Many of these provisions will make the tax code more biased (in some cases toward larger energy producers) and less efficient -- and, as CRS warns, “[c]onventional economic theory suggests … that tax neutrality is more likely to ensure that investment is allocated to its most productive use” (emphasis added).
Better Options for Tackling Climate Change
None of the critiques above are to suggest that Congress should ignore the need to tackle climate change and its deleterious impacts. However, there is certainly a better path forward than making the tax code more biased and complicated in the service of ‘sticking it’ to companies that are out of favor with a subset of lawmakers.

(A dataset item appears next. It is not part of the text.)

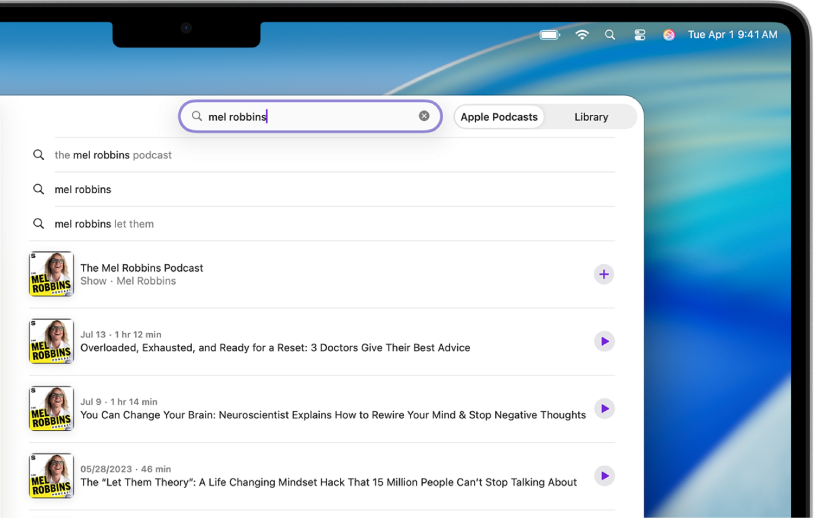Open Control Center in menu bar
The image size is (814, 520).
[640, 34]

NTU has supported bipartisan legislation like the Growing Climate Solutions Act, “limited-government climate legislation that would make it easier for American farmers, ranchers and private landowners to share information and best practices, and to access private sector carbon markets should they choose to voluntarily adopt emissions-reducing agriculture and land management practices and technologies.” To the extent additional legislation leverages public-private partnerships to reduce carbon emissions, Congress should thoughtfully consider such proposals.
Conclusion
Climate change is an urgent problem demanding bipartisan solutions from members of Congress and the Biden administration. That said, making the tax code more biased and less efficient is the wrong way to go, and lawmakers should reject the “End Polluter Welfare Act.” Sen. Sanders and Rep. Omar may legitimately believe that every provision of current law they tackle in their legislation is a special “loophole” or “carveout” designed to benefit oil, gas, and coal companies, but that is simply not the case. Congress can and should continue its work to simplify the tax code, but should note while doing so that not every deduction, credit, or cost recovery provision is made equal.